(Stored data)
# # #
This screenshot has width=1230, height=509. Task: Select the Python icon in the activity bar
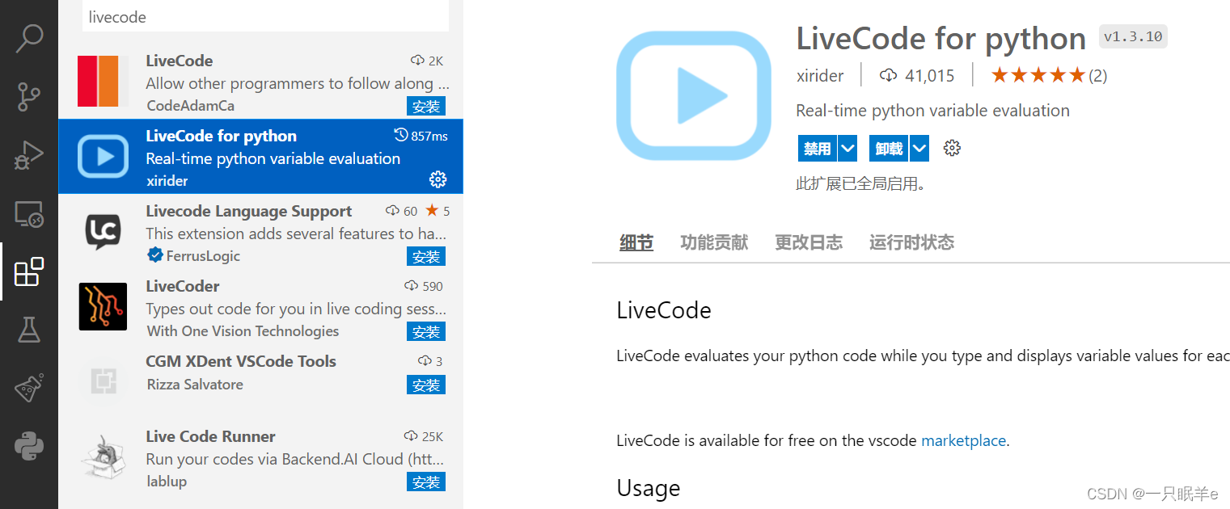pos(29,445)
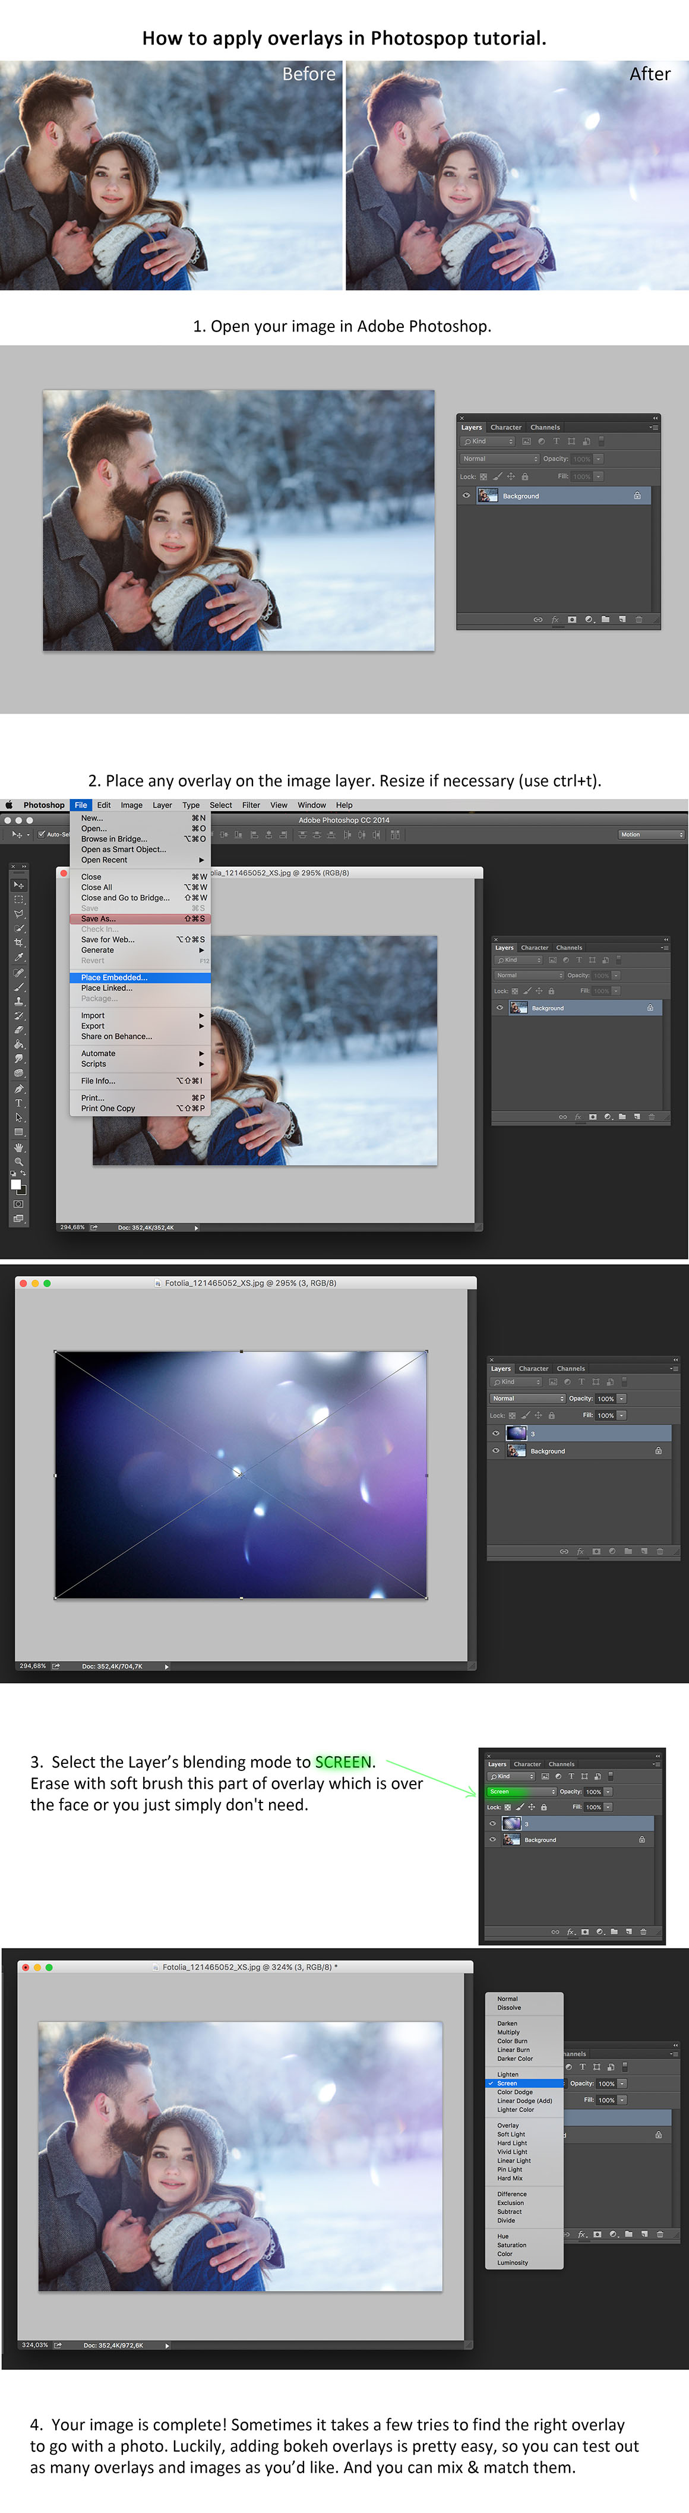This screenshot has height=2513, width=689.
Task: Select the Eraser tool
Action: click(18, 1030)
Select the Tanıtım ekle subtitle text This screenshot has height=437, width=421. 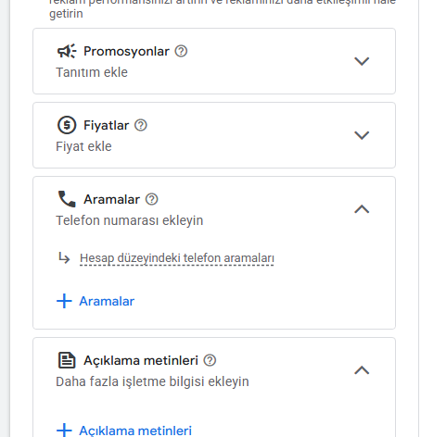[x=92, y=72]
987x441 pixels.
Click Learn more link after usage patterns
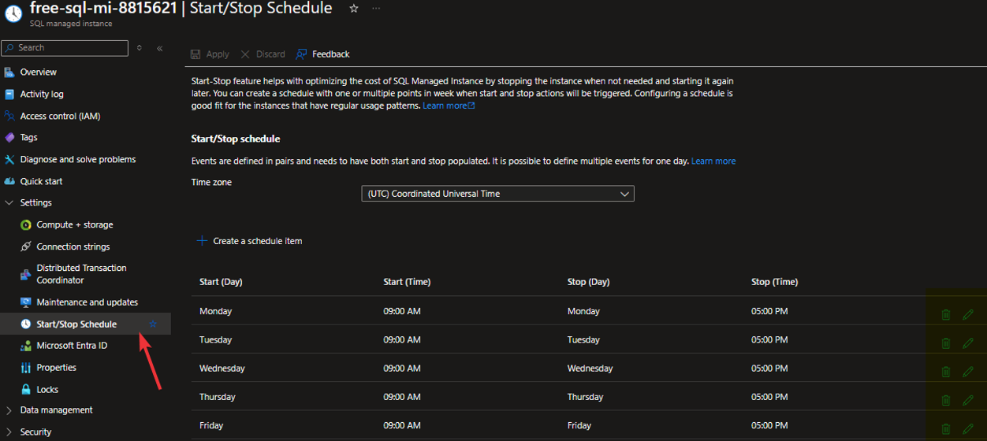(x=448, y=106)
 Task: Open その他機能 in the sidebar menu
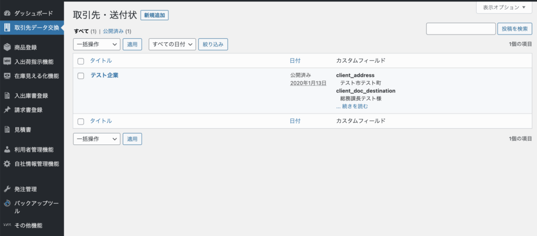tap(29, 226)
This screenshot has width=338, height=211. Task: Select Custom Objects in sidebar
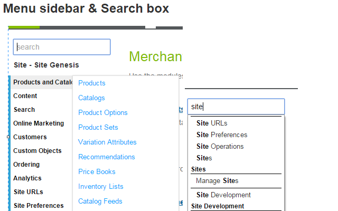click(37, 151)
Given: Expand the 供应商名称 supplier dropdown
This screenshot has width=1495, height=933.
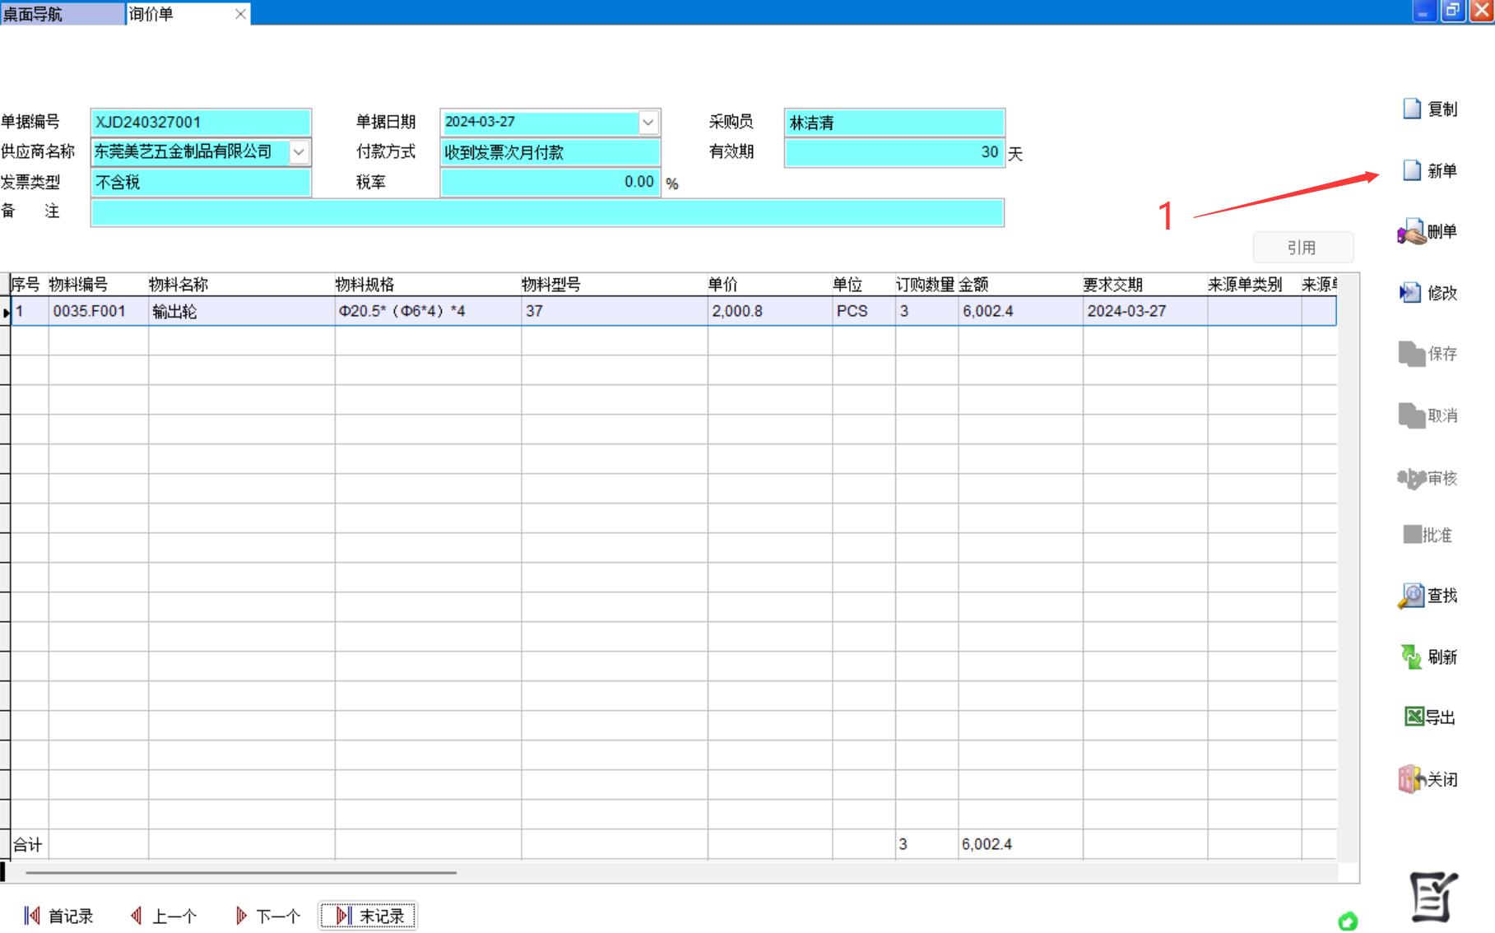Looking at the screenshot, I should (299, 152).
# # #
Assigned task:
Take the records above from the line with "Given: Expand the 供应商名称 supplier dropdown" down to their last line and please copy those lines exactly, without the pictures.

Exercise result:
Given: Expand the 供应商名称 supplier dropdown
This screenshot has width=1495, height=933.
Looking at the screenshot, I should (299, 152).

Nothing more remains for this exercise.